Synthesis and in vitro exploration of the 8-carbo substituted 5-methoxyflavones as anti-breast and anti-lung cancer agents targeting protein kinases (VEGFR-2 & EGFR).

Autor: Nkoana JK; Department of Chemistry, College of Science, Engineering and Technology, University of South Africa, Private Bag X06, Florida 1710, South Africa., More GK; College of Agriculture and Environmental Sciences, University of South Africa, Private Bag X06, Florida 1710, South Africa., Mphahlele MJ; Department of Chemistry, College of Science, Engineering and Technology, University of South Africa, Private Bag X06, Florida 1710, South Africa. Electronic address: mphahmj@unisa.ac.za., Elhenawy AA; Chemistry Department, Faculty of Science, Al-Azhar University, Nasr City, 11884 Cairo, Egypt; Chemistry Department, Faculty of Science, Al-Baha University, Al-Baha 1988, Saudi Arabia.
Jazyk: angličtina
Zdroj: Bioorganic chemistry [Bioorg Chem] 2024 Dec; Vol. 153, pp. 107875. Date of Electronic Publication: 2024 Oct 10.
DOI: 10.1016/j.bioorg.2024.107875
Abstrakt: The 8-aryl-, 8-styryl- and 8-arylethynyl substituted 5-methoxyflavones were synthesized and characterized using a combination of spectroscopic techniques. Single crystal X-ray diffraction (XRD) study on a representative compound 3h shows an inverted dimer linked by fused ten and six-membered ring motifs involving intermolecular CO⋯HC and CH⋯OC hydrogen bonds. Compounds 3b, 3c, 3d, 4a and 4b exhibited strong activity against the human breast (MCF-7) cancer cell line (IC 50  = 13.68 ± 0.72, 16.91 ± 0.40, 13.63 ± 0.36, 14.66 ± 0.47 and 12.26 ± 0.45 μM, respectively) and lung (A549) cancer cell line (IC 50  = 15.38 ± 0.33, 10.00 ± 0.28, 12.38 ± 0.30, 12.84 ± 0.33 and 8.47 ± 0.30 μM, respectively) compared to quercetin (IC 50  = 40.61 ± 1.07 and 58.17 ± 0.50 μM, respectively). Compounds 3b, 3c and 4b exhibited dual inhibitory effect against the vascular endothelial growth factor receptor-2 (VEGFR-2) and the epidermal growth factor receptor (EGFR) tyrosine kinase phosphorylation. Molecular docking revealed that strong alignment with the enzyme backbone is achieved mostly by hydrophobic (π-π, and π-H) contacts and by hydrogen bonding interaction with the residues in the active sites of VEGFR-2 and EGFR. The test compounds possess favorable drug-likeness properties, supporting their potential as promising therapeutic candidates.

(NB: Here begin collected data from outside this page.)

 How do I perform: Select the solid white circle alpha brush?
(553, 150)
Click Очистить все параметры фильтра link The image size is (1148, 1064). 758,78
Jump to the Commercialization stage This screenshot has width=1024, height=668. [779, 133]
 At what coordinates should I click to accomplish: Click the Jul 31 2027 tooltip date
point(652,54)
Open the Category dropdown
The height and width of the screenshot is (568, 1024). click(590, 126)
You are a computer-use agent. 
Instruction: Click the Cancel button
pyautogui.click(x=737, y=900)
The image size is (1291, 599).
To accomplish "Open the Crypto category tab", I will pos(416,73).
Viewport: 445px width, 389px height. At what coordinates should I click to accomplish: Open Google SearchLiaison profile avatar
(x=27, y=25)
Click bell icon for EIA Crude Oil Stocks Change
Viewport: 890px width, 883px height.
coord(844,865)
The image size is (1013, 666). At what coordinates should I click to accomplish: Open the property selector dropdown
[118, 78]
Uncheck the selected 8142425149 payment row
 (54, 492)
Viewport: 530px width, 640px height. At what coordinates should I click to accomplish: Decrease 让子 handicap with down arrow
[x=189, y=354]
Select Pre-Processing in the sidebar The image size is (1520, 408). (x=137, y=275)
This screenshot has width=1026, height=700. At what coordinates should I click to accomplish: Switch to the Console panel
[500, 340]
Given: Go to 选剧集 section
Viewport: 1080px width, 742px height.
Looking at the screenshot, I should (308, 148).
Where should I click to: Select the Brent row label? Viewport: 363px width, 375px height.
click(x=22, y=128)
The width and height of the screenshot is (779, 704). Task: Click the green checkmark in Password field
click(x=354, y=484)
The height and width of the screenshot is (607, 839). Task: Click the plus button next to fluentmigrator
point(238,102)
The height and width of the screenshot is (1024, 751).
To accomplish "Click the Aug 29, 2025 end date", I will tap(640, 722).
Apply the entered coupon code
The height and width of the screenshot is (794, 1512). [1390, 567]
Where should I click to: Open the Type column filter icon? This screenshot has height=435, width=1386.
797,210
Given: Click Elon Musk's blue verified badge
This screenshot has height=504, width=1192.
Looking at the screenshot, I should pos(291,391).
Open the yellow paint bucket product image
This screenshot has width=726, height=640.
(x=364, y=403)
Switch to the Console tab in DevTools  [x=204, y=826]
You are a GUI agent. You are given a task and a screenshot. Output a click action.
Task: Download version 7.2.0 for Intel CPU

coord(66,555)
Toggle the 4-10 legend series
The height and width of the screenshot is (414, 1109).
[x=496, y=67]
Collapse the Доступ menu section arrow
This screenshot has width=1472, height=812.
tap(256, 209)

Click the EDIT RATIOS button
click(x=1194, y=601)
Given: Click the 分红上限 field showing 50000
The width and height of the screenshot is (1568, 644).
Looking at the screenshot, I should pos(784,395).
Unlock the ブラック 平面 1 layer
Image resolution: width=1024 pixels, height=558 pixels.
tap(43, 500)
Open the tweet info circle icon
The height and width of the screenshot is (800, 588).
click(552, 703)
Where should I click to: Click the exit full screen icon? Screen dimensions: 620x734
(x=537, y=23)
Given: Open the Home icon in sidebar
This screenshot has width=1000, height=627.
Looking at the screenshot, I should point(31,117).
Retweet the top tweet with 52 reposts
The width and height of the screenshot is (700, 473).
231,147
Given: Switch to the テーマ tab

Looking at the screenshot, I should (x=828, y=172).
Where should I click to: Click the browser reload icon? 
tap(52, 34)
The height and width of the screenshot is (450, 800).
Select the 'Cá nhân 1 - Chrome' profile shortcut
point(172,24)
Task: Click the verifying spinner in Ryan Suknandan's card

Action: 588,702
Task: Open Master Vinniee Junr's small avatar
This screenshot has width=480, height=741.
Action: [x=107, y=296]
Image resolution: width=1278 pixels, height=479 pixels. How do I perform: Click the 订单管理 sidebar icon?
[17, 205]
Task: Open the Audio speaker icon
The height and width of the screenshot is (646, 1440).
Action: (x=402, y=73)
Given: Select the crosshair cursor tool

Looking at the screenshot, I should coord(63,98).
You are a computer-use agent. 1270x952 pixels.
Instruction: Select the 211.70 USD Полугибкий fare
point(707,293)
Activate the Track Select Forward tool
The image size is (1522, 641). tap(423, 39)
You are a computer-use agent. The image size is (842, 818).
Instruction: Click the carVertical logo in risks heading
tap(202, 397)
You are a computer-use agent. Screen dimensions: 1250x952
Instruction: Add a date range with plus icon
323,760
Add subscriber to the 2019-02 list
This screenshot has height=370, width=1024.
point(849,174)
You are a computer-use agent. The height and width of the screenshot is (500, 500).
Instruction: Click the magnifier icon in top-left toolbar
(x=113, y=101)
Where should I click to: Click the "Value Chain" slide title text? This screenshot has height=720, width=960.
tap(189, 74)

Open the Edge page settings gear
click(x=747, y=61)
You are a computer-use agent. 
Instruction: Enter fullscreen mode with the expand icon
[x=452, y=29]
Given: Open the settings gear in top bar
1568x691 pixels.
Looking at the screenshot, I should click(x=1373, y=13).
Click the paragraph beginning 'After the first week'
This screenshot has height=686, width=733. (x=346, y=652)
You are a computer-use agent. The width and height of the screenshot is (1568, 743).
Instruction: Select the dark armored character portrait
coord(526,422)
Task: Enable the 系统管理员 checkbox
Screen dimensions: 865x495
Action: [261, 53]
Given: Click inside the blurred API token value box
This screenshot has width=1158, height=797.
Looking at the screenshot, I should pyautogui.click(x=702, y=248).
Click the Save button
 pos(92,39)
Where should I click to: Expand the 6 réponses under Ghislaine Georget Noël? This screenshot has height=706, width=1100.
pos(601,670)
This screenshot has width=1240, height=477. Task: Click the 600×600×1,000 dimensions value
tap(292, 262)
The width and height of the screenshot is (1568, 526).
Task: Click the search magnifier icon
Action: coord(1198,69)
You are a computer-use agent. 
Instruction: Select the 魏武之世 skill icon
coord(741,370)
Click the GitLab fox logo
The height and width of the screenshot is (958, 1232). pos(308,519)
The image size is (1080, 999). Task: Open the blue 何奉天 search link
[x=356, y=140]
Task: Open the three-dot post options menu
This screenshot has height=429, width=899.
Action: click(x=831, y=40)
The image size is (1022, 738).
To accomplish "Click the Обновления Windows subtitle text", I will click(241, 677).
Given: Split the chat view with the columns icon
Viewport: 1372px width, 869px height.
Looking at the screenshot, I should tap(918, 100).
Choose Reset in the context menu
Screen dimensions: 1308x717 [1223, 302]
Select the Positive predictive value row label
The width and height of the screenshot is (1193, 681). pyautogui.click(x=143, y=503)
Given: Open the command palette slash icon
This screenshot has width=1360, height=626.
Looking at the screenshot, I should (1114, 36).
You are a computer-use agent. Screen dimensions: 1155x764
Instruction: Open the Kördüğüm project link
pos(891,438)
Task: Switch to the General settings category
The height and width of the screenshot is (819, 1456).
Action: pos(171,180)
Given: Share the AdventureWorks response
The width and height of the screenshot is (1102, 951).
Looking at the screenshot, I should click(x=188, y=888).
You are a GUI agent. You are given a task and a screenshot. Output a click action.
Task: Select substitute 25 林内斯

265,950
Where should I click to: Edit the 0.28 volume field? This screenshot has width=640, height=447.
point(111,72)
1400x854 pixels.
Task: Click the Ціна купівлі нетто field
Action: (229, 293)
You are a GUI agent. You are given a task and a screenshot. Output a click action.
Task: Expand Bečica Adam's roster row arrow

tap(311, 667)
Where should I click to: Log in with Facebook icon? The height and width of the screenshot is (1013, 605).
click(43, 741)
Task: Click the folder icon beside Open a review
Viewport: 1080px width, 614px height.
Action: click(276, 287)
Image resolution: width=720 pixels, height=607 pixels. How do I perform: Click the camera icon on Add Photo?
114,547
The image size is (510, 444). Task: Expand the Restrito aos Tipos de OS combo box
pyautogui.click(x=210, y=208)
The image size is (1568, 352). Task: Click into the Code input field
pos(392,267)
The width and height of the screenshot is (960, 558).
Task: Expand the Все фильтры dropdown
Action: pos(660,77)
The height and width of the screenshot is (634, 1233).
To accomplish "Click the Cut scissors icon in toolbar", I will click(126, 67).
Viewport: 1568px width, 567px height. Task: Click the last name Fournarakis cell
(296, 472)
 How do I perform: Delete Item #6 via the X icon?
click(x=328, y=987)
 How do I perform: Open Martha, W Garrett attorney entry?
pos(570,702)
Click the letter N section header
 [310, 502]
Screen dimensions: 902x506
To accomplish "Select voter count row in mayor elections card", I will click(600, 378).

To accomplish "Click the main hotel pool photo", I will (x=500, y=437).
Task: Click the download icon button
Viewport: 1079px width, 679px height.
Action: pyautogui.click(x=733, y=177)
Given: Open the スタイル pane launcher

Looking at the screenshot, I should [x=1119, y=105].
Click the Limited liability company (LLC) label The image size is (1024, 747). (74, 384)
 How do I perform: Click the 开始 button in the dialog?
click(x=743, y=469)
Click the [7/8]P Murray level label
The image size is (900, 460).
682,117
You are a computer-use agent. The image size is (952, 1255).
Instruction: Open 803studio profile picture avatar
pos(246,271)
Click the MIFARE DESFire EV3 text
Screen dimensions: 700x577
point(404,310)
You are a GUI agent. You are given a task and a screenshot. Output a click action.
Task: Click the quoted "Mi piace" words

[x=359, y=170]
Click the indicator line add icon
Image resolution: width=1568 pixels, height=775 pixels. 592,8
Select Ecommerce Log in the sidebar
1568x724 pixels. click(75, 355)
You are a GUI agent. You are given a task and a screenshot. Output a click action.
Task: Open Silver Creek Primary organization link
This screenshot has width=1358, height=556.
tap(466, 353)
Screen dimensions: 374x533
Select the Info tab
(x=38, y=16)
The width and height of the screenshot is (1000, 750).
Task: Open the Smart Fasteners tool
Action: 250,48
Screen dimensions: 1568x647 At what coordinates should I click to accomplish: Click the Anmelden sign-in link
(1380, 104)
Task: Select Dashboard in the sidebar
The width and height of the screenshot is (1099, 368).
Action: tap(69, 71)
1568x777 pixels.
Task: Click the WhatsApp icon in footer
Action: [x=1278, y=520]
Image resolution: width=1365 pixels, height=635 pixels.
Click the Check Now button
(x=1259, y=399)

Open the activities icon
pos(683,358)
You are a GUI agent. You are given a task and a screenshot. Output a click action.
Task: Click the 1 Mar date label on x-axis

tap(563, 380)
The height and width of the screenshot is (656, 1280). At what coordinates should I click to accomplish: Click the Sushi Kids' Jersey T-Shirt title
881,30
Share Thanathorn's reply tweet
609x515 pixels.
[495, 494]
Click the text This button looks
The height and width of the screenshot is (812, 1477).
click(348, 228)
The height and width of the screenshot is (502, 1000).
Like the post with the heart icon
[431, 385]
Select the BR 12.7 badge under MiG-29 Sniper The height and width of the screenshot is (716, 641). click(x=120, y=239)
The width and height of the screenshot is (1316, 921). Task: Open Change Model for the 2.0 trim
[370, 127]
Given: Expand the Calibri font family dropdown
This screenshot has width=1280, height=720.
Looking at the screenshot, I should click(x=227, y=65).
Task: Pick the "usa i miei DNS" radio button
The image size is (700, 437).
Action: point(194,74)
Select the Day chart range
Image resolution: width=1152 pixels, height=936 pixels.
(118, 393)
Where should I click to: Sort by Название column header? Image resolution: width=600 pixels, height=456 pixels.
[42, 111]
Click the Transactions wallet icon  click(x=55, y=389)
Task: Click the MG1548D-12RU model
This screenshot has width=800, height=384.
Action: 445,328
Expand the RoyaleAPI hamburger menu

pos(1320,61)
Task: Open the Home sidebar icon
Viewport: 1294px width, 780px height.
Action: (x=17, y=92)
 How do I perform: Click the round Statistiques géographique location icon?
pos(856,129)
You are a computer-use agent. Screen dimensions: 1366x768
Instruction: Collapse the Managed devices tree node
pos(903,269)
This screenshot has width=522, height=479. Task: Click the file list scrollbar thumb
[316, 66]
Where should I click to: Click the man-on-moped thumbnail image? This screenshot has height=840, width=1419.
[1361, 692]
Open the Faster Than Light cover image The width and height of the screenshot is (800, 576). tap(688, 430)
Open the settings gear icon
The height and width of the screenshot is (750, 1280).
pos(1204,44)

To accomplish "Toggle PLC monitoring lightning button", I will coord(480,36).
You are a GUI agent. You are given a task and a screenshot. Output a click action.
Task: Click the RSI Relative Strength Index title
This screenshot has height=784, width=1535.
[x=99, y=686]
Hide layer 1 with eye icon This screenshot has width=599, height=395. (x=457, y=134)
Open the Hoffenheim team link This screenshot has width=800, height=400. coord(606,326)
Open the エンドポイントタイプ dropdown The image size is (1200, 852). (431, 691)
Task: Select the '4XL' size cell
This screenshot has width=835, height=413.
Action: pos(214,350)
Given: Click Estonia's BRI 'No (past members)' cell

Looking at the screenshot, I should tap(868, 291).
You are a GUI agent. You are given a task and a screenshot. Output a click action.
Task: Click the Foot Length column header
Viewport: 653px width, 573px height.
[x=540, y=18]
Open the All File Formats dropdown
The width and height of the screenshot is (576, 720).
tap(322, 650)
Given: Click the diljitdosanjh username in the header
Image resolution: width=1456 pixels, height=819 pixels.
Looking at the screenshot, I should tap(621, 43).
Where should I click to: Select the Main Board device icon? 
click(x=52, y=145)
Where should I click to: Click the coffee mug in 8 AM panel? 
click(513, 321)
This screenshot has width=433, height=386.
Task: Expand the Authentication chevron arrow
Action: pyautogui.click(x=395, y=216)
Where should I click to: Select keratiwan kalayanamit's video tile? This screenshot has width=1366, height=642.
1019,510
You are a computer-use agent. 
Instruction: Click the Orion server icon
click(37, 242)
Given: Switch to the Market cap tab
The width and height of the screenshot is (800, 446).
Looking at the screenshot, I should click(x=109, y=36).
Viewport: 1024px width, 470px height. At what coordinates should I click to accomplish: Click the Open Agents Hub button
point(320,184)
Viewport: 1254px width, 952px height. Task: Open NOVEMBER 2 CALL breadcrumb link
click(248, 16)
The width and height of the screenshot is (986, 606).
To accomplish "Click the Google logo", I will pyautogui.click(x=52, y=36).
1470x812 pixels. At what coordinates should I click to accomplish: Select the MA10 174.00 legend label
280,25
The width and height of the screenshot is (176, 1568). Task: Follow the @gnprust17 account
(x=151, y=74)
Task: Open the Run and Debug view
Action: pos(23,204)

Competing Interests: Declaration of competing interest The authors declare the following financial interests/personal relationships which may be considered as potential competing interests: Malose Jack Mphahlele reports financial support and equipment, drugs, or supplies were provided by National Research Foundation (ZA). Malose J Mphahlele reports a relationship with National Research Foundation (SA) that includes: funding grants. If there are other authors, they declare that they have no known competing financial interests or personal relationships that could have appeared to influence the work reported in this paper.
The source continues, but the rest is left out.